Write out exactly the lines below starting at the one containing "Task: Open the" and ending at the one containing "The image size". Omit every picture.

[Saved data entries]
* * * * * * *

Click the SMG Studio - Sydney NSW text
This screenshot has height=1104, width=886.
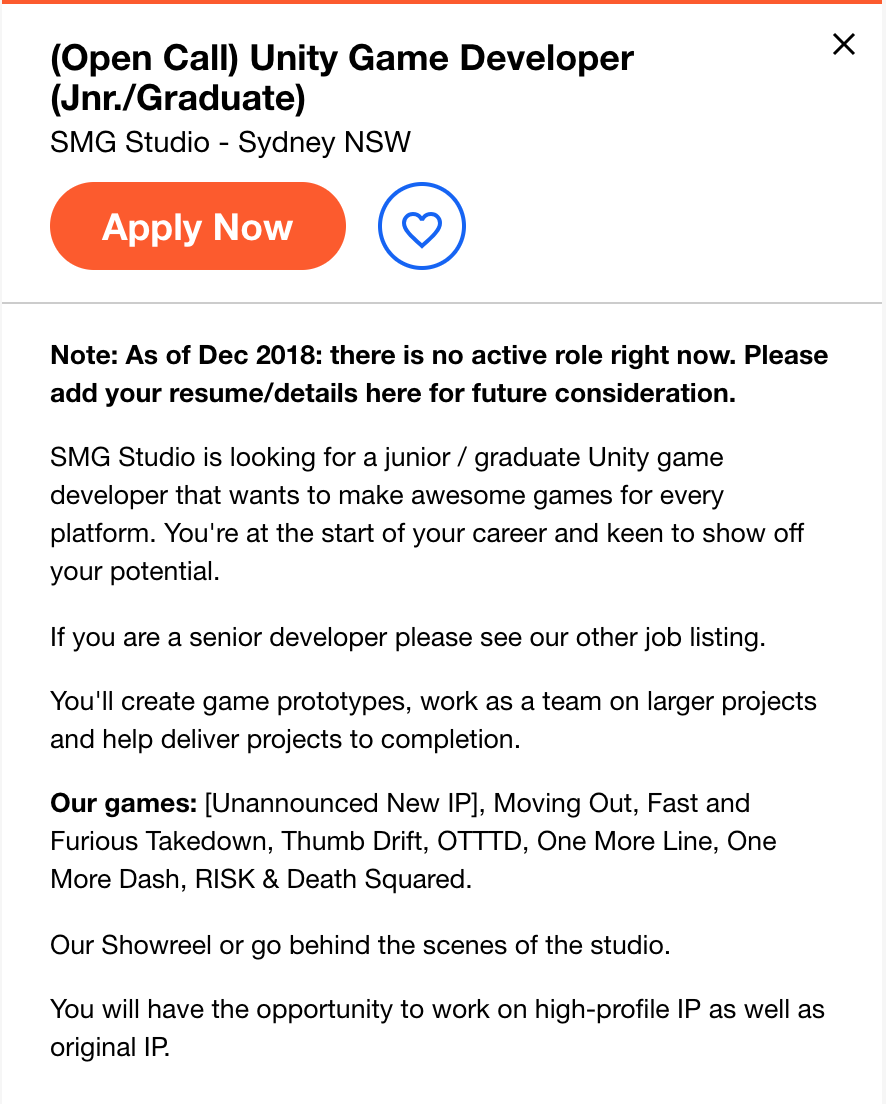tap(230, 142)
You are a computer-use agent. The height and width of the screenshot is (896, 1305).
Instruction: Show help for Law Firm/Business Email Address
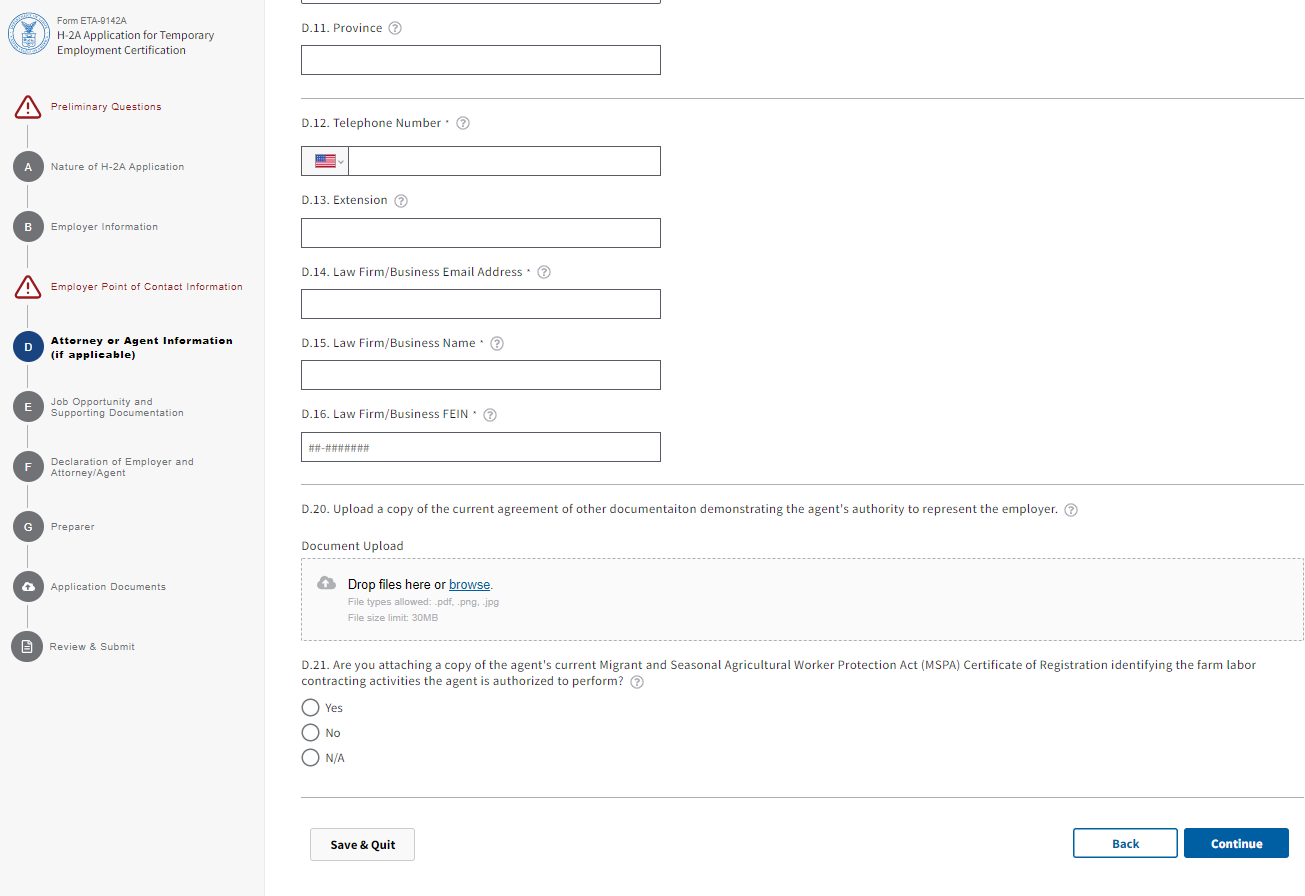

* * * * * * *

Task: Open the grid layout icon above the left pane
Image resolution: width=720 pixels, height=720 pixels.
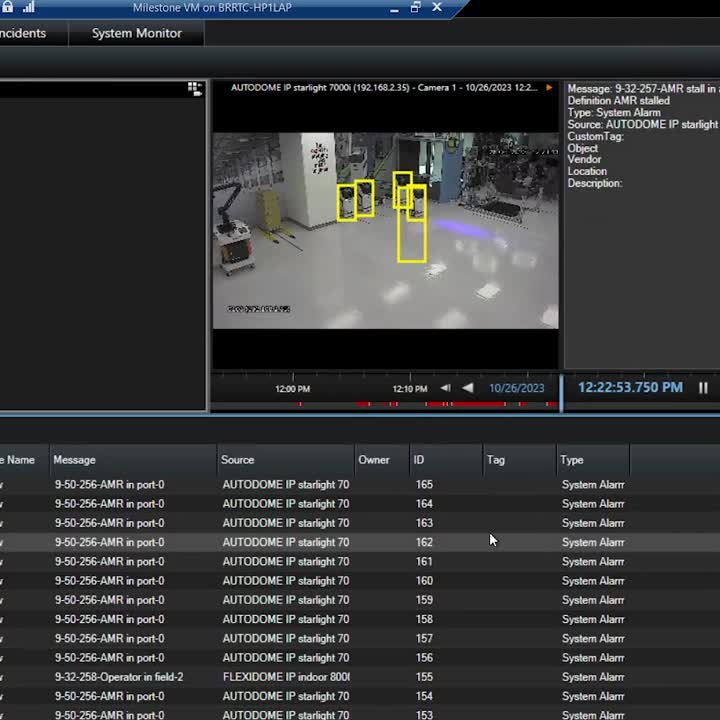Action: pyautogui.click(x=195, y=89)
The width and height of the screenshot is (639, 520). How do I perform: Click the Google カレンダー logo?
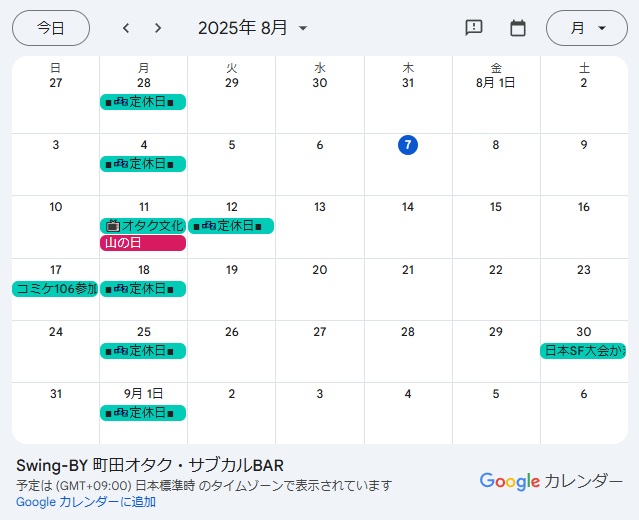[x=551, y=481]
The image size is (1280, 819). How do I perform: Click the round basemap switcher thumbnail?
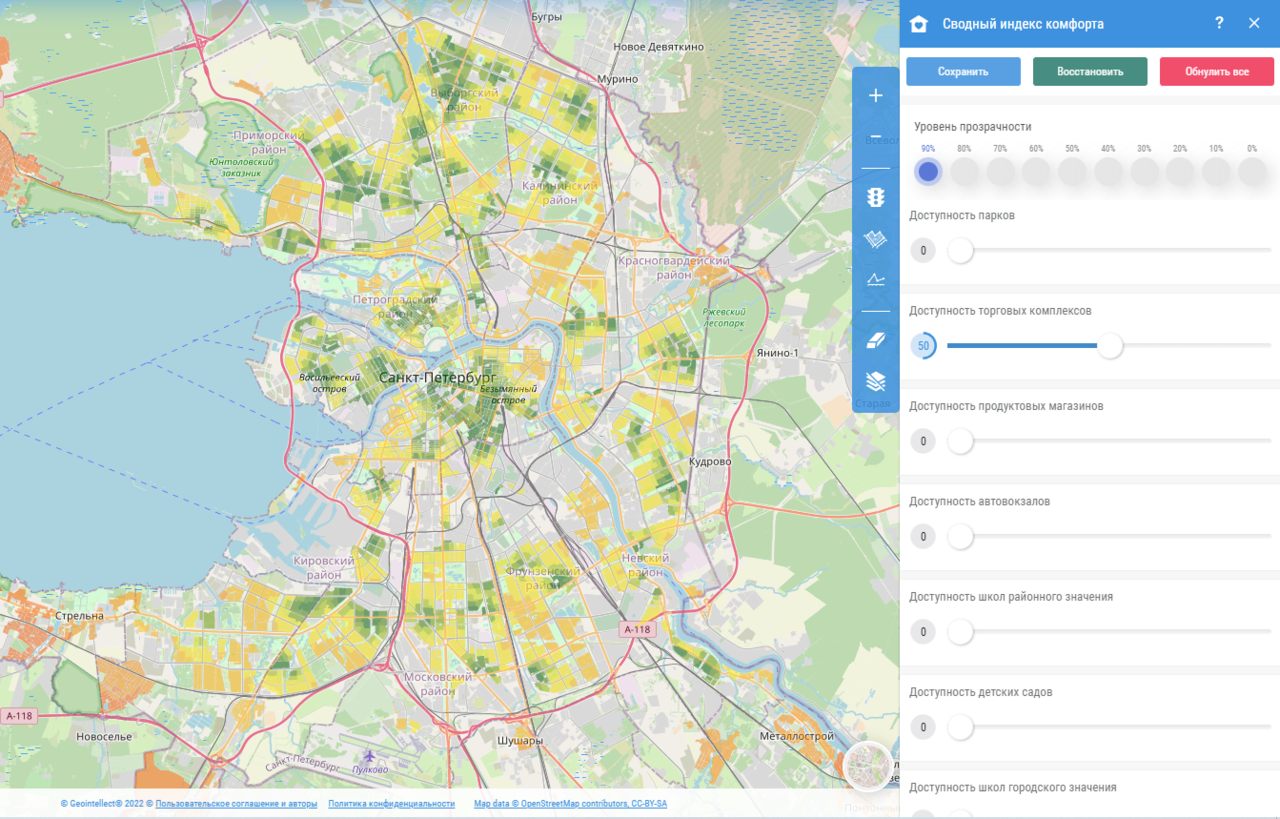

* * * * * * *

> [EXPECTED ANSWER]:
Task: Open the grid layout icon above the left pane
Image resolution: width=720 pixels, height=720 pixels.
Action: pyautogui.click(x=195, y=89)
The width and height of the screenshot is (639, 520). How do I perform: Click the Google カレンダー logo?
[x=551, y=481]
The image size is (1280, 819). How do I perform: Click the round basemap switcher thumbnail?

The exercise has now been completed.